Daudi sonrió. Lo de racionar no era cosa nueva en Tanganica. Levantó el frasco de las aspirinas.
— ¡Este vale diez chelines! ¡Mil dolores de cabeza por diez chelines! ¡Yoh! Mucha de mi gente estará agradecida a la persona que mandó el dinero.
Estaba a punto de hablar para apoyar lo que acababa de decir cuando se abrió totalmente la puerta y Mbuli entró como una bala.
— ¡Yoh, Bwana! ¡Rápido, tu escopeta!
Estaba demasiado agitado como para hacerse entender y enseguida me imaginé leones, perros salvajes, serpientes venenosas y leopardos, todos en una trampa.
— ¡Yoh! ¡Rápido!, ¡Bwana! —decía el muchachito—. Hay seis antílopes pastando en el maizal que está junto a tu huerta. Puedes arrastrarte detrás de unas rocas y estarás tan cerca que no podrás errar.
Sansón y Daudi sonrieron. Corrí a casa para tomar mi vieja escopeta y una caja de cartuchos. Era la única arma de fuego que teníamos. Distaba mucho de ser eficiente. En una ocasión memorable, había visto una bandada de aves de vivos colores —por lo menos un centenar— y conociendo las posibilidades de aquel calibre 22, había apuntado al extremo más a la izquierda de las aves y había matado a una bien a la derecha de la bandada.
Daudi tenía un cuchillo de caza y Sansón un gran garrote.
— ¡Kah! Quizá tu pequeña bala asuste tanto a los animales que se queden quietos el tiempo suficiente como para que los mate con mi cuchillo —dijo Daudi.

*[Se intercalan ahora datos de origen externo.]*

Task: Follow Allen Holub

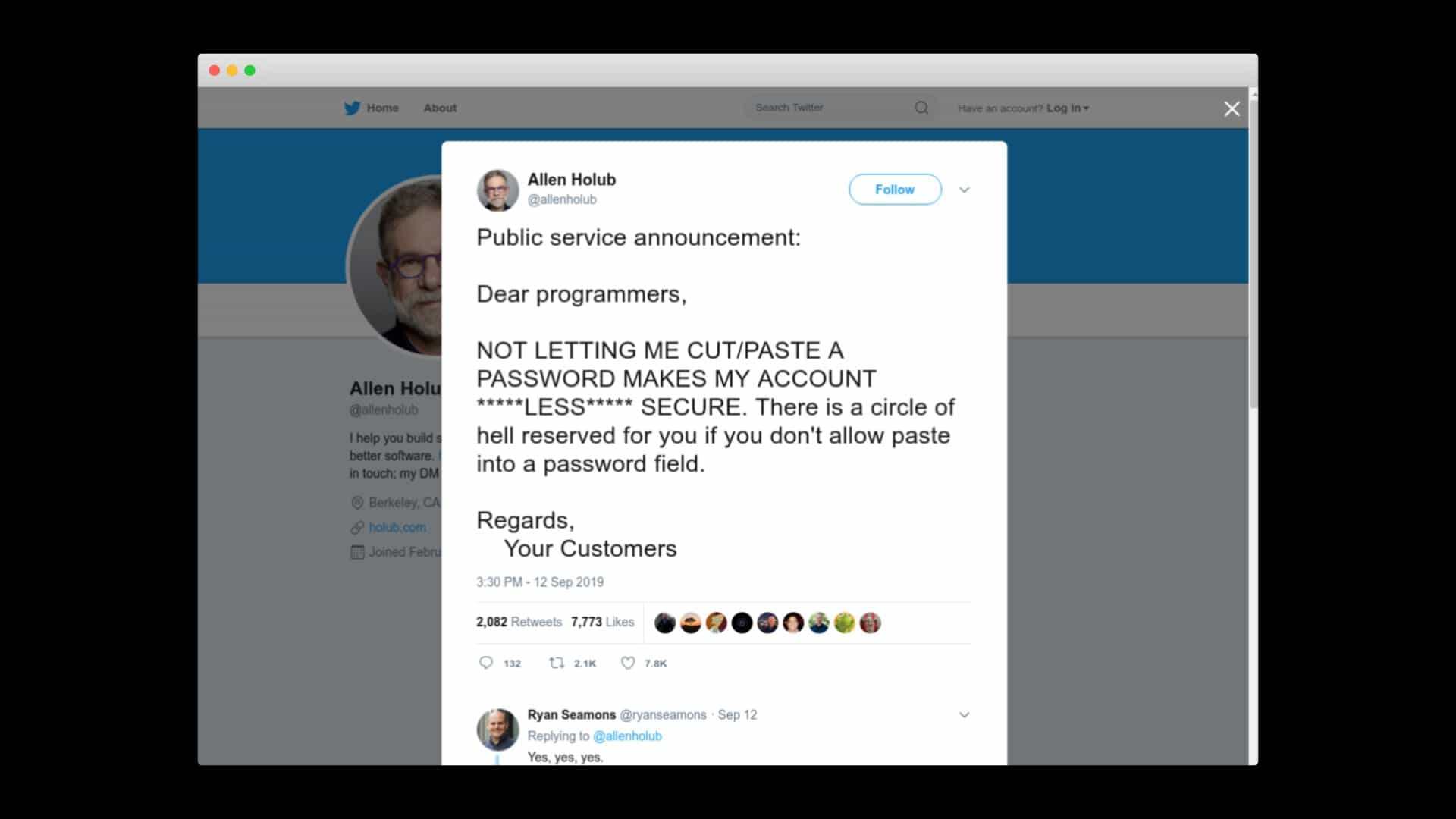Action: pos(895,190)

—Yoh, déjenme alguno bueno para que le dé con mi garrote y yo también traiga carne para el hospital —agregó Sansón.
Mbuli saltaba impaciente de aquí para allá. Quería hacer todo por partida doble, pero no podía. Sonriendo a los dos enfermeros por sobre su cabeza, dije:
— ¿Por qué no echan a los antílopes? Les están devorando la comida.
Mbuli retorció la nariz despreciativamente.
— ¿Echarlos, Bwana? Son carne buena. Hay más alimento en un antílope que en un balde de maíz. Vamos, Bwana, tírales pronto. Pueden irse.
Yo estaba limpiando el caño de mi pobre escopeta.
—Vamos, Bwana —Mbuli saltaba de pura ansiedad—. Queremos una fiesta de carne y mucha salsa y trozos de asado.
Estaba corriendo al revés, tratando de alentarme para que me apurara. La raíz de un baobab que brotaba de repente le hizo tropezar. Sus pies apuntaron al cielo y lanzó un alarido de sorpresa.
—Tranquilo, ¡por favor quédate tranquilo! —le dijo Daudi—. ¿Quieres espantar tu festín?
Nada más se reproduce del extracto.